(Data items)
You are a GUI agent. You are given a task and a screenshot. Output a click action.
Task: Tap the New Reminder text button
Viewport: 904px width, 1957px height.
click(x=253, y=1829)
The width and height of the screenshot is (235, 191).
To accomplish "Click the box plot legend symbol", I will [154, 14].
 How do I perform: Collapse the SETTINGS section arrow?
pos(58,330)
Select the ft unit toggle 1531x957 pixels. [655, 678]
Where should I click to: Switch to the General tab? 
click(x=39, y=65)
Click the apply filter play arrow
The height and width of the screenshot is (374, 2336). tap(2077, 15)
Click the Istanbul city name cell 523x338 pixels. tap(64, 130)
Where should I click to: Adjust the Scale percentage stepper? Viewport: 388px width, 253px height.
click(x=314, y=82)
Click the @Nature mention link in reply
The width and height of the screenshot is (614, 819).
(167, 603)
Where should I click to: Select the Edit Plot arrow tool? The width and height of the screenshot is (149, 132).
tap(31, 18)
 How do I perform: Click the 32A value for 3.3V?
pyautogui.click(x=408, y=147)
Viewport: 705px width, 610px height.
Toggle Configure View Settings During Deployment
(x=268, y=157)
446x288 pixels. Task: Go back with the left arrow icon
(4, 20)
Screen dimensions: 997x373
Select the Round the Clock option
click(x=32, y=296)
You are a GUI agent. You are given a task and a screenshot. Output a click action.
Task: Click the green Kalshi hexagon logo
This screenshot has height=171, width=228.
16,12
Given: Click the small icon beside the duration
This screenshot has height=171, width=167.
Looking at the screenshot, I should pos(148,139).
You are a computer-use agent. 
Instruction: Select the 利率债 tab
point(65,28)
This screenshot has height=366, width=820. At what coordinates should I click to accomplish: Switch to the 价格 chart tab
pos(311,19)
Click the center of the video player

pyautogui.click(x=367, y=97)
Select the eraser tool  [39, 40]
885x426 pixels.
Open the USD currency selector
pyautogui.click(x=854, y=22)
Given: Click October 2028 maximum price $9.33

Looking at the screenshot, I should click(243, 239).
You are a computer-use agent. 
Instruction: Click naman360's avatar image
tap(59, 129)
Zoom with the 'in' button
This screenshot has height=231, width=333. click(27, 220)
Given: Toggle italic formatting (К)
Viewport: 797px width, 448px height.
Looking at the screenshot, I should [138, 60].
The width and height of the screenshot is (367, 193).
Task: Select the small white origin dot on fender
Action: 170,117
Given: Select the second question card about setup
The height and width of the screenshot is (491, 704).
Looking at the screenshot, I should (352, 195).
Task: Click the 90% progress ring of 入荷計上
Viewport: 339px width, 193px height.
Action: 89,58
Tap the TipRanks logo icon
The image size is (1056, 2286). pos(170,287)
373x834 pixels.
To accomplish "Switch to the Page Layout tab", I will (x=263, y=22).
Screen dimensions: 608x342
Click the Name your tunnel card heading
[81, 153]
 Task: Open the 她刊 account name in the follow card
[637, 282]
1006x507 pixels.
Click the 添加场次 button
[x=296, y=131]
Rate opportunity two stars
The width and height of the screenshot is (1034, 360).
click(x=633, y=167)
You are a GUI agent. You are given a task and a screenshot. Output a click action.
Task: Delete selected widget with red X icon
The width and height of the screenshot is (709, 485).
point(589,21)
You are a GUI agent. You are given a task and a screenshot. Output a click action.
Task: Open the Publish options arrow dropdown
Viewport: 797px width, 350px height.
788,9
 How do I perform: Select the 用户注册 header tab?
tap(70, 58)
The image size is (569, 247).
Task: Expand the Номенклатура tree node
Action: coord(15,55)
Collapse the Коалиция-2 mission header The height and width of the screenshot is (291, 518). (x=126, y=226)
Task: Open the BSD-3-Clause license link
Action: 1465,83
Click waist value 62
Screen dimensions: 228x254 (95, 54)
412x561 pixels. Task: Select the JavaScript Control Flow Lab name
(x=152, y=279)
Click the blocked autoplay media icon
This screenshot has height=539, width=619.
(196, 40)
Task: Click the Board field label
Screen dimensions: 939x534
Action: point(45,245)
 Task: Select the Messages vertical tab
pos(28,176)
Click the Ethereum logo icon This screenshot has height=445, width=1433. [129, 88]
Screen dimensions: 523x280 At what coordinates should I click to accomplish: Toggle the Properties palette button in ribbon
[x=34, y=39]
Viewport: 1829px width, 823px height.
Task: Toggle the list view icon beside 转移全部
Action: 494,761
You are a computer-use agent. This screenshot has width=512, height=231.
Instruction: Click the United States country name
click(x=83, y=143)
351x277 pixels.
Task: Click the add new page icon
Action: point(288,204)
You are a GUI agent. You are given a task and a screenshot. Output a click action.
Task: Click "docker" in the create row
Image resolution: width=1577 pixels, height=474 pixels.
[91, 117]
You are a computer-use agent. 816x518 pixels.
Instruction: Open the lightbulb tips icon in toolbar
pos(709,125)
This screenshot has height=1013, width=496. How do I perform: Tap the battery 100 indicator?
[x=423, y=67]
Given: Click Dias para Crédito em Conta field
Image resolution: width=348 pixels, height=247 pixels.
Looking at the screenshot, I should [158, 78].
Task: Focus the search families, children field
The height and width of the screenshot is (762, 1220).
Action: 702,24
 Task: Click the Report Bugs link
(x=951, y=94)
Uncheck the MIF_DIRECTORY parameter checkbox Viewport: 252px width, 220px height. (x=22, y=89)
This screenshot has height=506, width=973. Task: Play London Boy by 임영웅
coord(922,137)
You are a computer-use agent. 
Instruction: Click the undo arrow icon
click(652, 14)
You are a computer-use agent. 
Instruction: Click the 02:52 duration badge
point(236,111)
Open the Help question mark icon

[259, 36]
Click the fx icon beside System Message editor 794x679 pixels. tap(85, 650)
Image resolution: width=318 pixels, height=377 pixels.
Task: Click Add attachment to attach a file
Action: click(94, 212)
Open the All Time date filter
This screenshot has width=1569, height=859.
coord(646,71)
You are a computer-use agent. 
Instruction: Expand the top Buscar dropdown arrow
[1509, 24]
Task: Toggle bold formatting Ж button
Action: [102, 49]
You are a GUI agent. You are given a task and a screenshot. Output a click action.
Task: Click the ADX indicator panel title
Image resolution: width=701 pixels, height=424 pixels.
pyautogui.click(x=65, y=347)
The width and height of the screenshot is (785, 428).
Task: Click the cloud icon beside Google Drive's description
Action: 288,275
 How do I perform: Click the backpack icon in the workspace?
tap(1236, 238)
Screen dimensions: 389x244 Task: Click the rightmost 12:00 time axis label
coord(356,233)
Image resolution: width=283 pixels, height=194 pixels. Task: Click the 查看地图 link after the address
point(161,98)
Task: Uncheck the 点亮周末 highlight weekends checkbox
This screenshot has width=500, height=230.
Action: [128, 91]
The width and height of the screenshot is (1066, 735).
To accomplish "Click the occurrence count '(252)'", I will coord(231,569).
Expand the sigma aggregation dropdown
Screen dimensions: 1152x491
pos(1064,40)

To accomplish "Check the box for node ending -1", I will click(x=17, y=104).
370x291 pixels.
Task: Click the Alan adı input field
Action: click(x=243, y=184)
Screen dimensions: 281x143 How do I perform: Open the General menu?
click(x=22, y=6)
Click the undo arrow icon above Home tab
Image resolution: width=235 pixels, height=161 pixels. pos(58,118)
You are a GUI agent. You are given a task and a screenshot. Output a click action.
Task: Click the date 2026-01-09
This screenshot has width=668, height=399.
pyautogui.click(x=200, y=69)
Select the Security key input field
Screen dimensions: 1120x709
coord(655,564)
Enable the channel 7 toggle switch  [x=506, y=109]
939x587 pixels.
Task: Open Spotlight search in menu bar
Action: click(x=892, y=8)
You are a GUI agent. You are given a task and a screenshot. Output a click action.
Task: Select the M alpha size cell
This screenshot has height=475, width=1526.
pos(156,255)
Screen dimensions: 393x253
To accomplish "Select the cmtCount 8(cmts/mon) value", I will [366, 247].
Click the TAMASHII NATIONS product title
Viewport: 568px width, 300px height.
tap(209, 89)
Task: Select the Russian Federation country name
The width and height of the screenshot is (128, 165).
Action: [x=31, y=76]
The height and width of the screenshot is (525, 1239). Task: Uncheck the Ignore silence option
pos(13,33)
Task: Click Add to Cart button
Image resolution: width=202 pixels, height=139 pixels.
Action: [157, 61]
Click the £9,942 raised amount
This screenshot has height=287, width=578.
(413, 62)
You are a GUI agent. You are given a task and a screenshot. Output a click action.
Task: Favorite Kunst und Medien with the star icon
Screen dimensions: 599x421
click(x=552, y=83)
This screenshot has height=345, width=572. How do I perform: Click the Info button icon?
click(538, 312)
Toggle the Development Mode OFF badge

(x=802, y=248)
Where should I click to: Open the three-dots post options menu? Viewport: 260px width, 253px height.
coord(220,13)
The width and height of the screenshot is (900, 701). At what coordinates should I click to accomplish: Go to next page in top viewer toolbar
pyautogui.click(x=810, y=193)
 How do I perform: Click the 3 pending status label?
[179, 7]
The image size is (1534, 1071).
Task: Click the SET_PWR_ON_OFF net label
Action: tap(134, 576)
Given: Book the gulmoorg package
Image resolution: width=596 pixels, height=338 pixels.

What to work on: Find every line of the data that includes the string "checkbox". Copy each of those lines.

Exercise result:
Uncheck the MIF_DIRECTORY parameter checkbox Viewport: 252px width, 220px height. (x=22, y=89)
Task: Uncheck the 点亮周末 highlight weekends checkbox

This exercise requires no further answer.